● Exercise brief
Please return every line of the records below that holds the word "computer".

● Data to process
BEGIN
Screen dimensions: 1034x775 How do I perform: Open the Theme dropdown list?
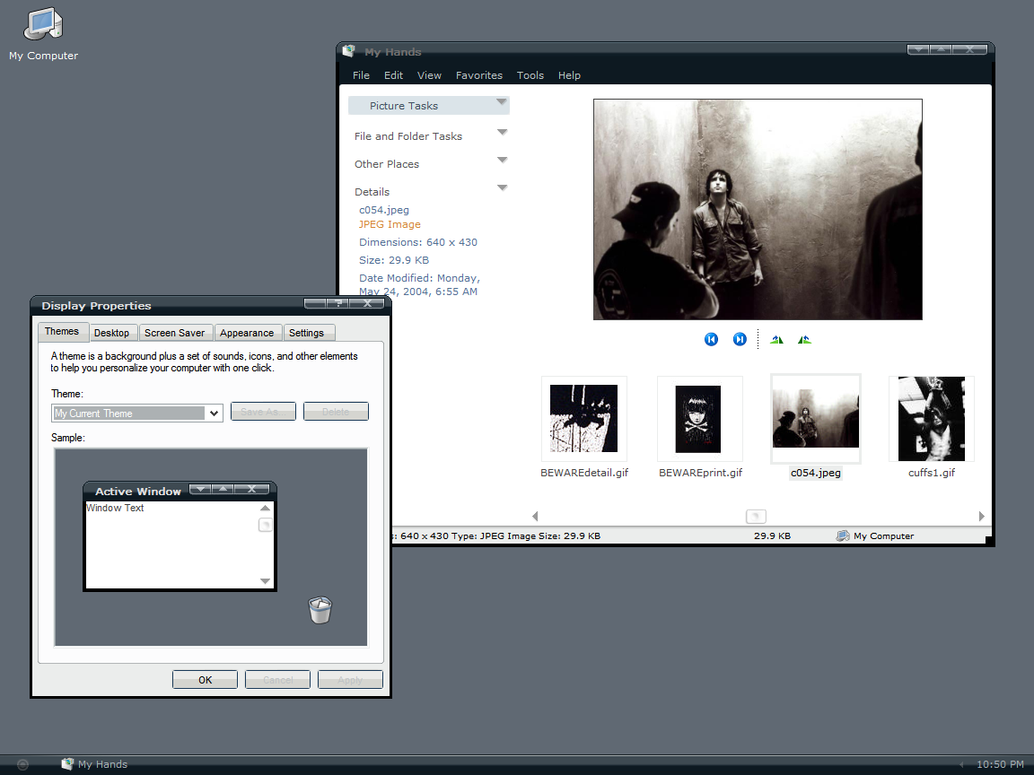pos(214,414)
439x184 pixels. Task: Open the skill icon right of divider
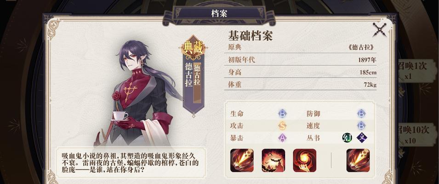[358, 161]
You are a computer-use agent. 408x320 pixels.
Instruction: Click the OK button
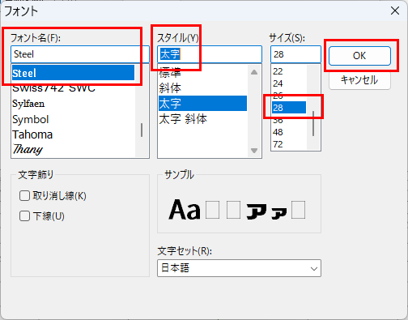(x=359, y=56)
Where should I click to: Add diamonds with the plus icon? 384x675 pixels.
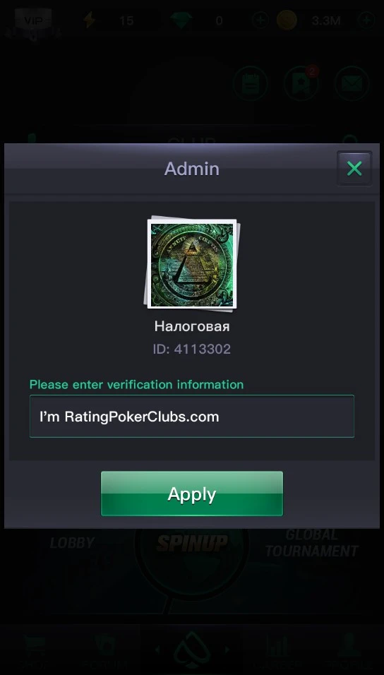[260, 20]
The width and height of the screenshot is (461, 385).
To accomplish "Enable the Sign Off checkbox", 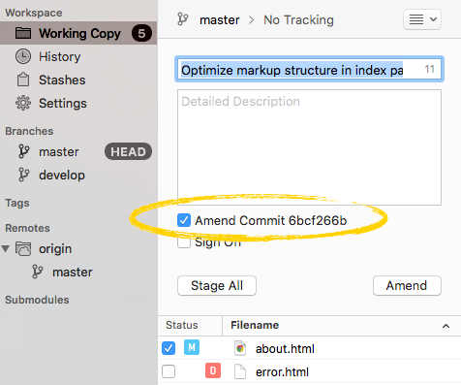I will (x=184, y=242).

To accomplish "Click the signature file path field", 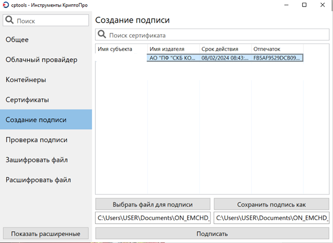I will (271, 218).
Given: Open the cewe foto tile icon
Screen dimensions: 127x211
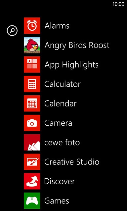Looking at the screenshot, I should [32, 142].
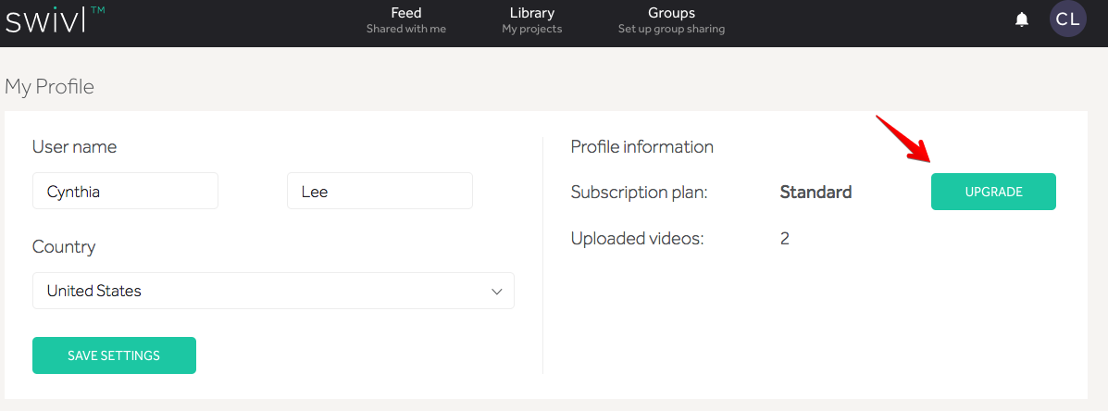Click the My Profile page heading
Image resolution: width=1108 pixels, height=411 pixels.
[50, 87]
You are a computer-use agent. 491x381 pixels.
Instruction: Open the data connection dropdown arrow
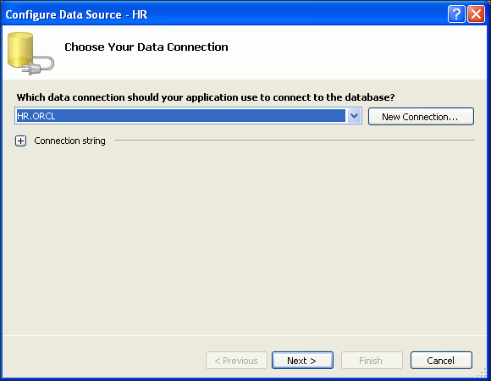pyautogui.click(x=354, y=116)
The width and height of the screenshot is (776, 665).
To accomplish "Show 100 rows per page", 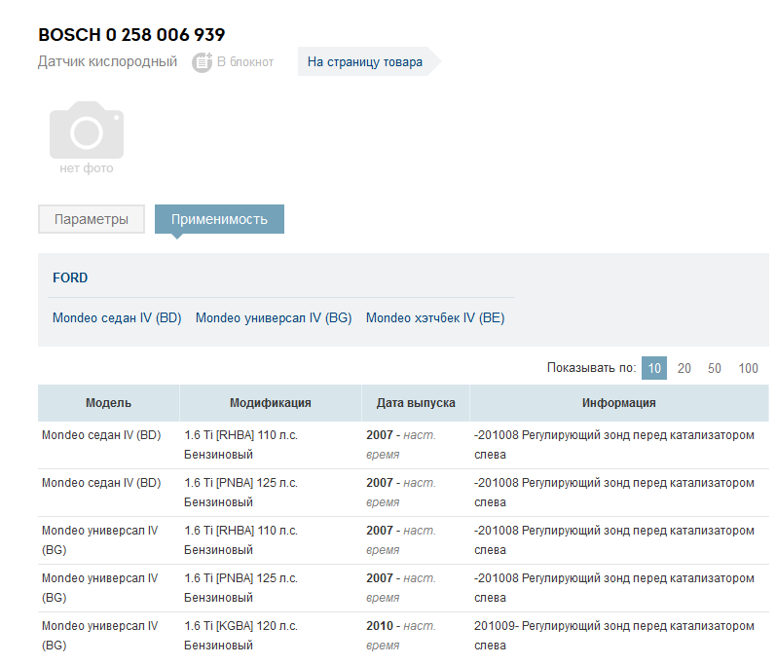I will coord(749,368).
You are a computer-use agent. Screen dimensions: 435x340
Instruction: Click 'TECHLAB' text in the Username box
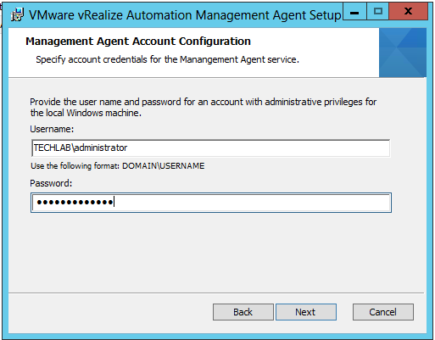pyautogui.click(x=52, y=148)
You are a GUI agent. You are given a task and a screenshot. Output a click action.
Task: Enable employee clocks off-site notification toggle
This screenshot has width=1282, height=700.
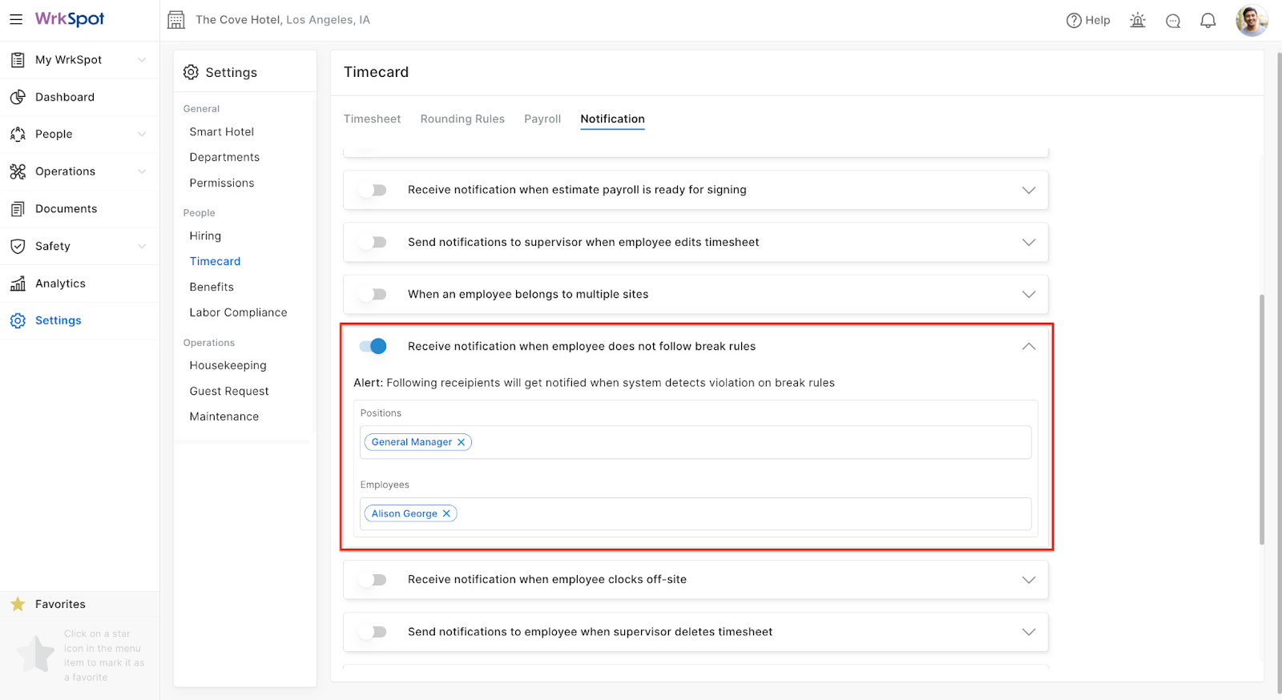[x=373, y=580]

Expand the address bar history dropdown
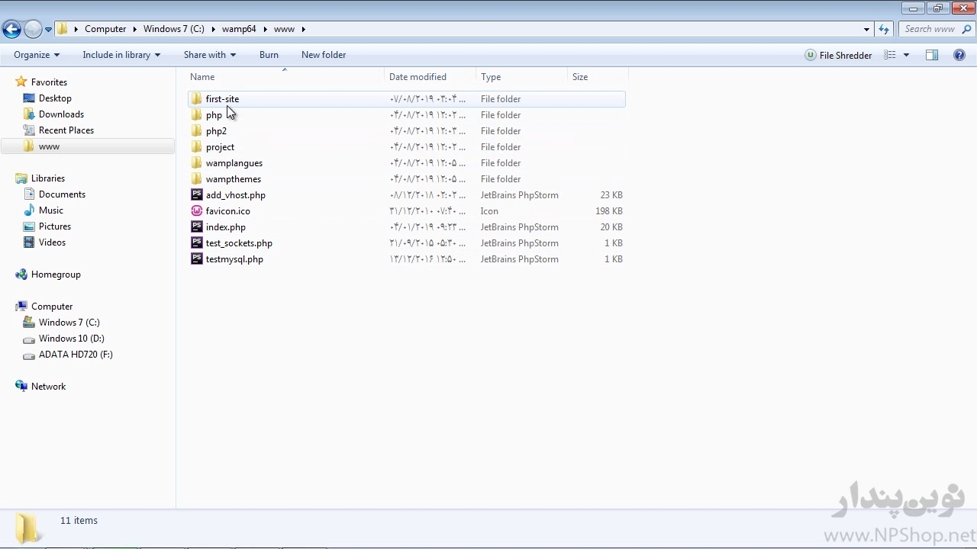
END
● Response to this exercise
You are a computer-use agent. 408x320 pixels.
You are a computer-use agent. 491x381 pixels.
You are a computer-use agent. Screen dimensions: 435x340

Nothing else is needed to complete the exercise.